What Hemingway would have thought can't be known. He died by his own hand on July 2, 1961.

A couple of after-after thoughts: Actress Virginia Christine appeared in both versions—as Lt. Sam Lubinsky's wife in the first, and as the principal of the Sage School for the Blind when Charlie and Lee are looking for Johnny. Older folks might remember her as "Mrs. Olson" hawking Folger's Coffee.

Jack Browning was the last major role played by Ronald Reagan before he pursued his political ambitions. Older folks might remember him as a President of the United States.
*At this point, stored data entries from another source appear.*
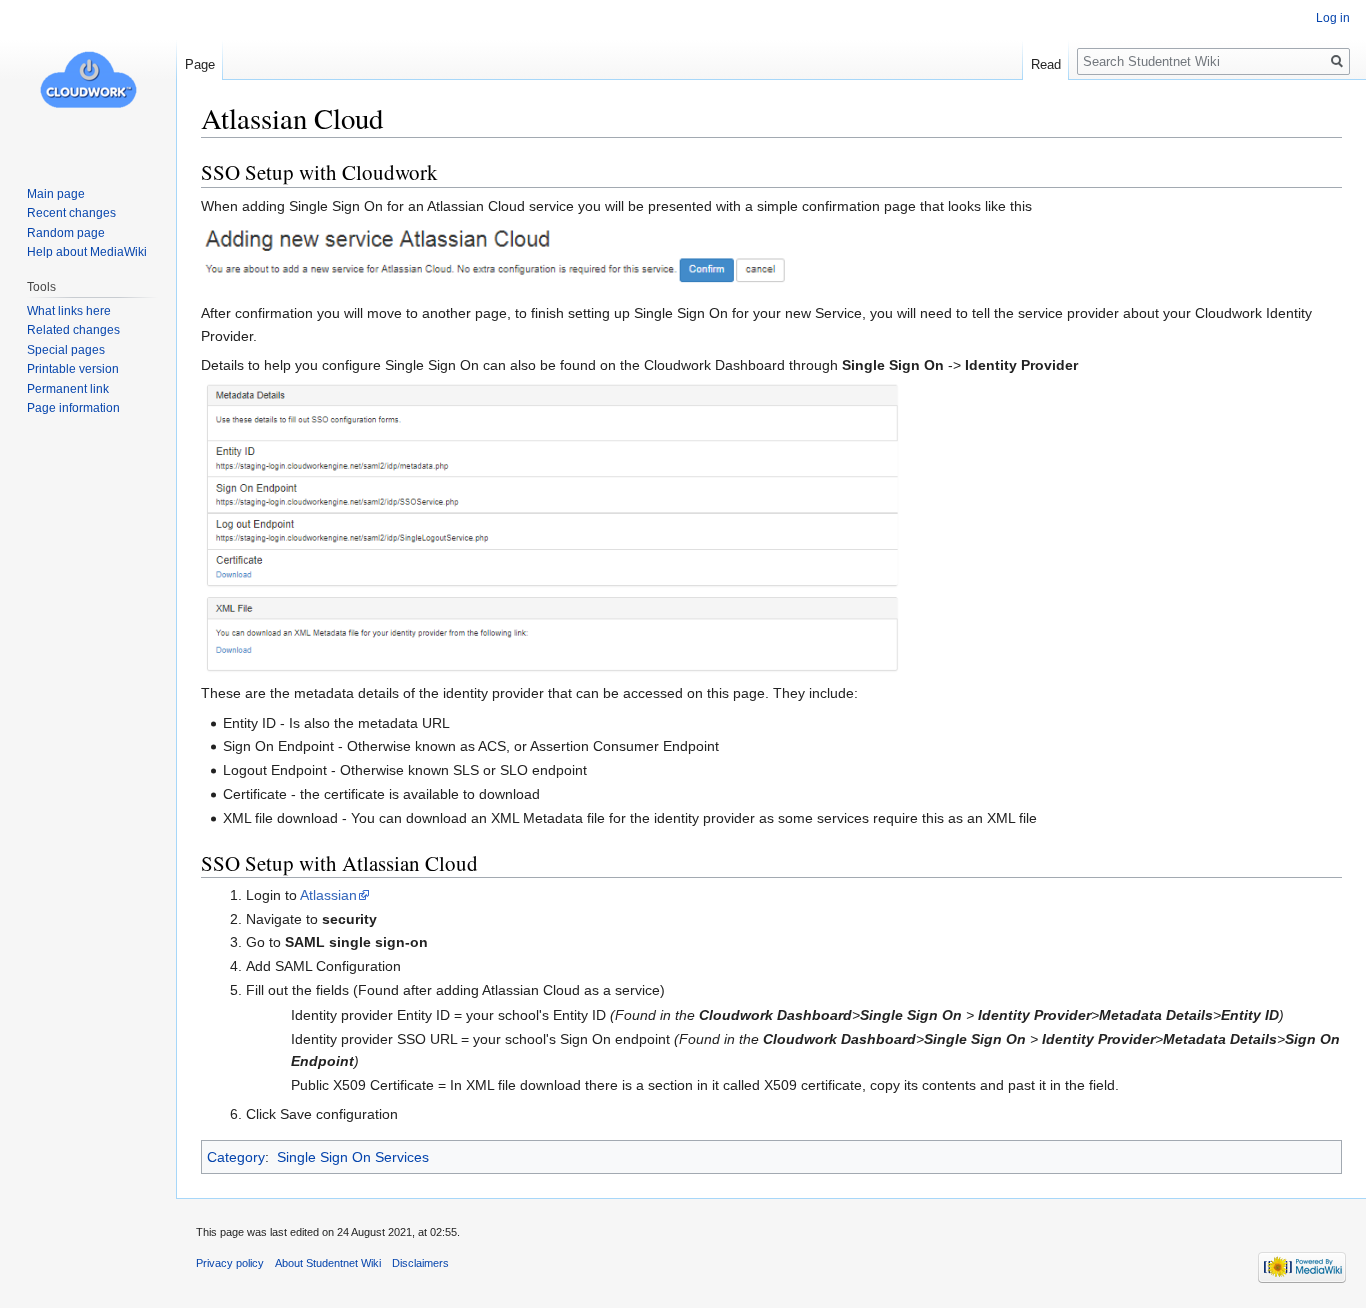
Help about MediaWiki (87, 252)
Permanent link (68, 389)
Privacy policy (230, 1263)
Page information (73, 408)
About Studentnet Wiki (328, 1263)
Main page (56, 194)
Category (236, 1157)
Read (1046, 64)
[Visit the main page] (88, 80)
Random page (66, 233)
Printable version (73, 369)
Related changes (73, 330)
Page (200, 64)
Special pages (66, 350)
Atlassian (328, 895)
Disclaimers (420, 1263)
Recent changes (71, 213)
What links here (69, 311)
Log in (1333, 18)
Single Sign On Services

Even older folks remember him as an actor playing good guys. He's not too convincing playing a bad guy, but he does have a cynical rueful look that's endearing.



Andrei Tarkovsky's student film of "The Killers"


















"If there's one thing in this world I hate, it's a double-crossing dame."

* Here's some juicy trivia for you: the actor who played Hemingway's alter-ego, Nick Adams, is the same Phil Brown who played Luke Skywalker's Uncle Owen in Star Wars.

** The screenplay was titled "Johnny North", but, for whatever reason—maybe due to some situations and lines of dialogue being similar—Universal Studios chose to hang it with the title "Ernest Hemingway's The Killers", a move that director Don Siegel was dead set against.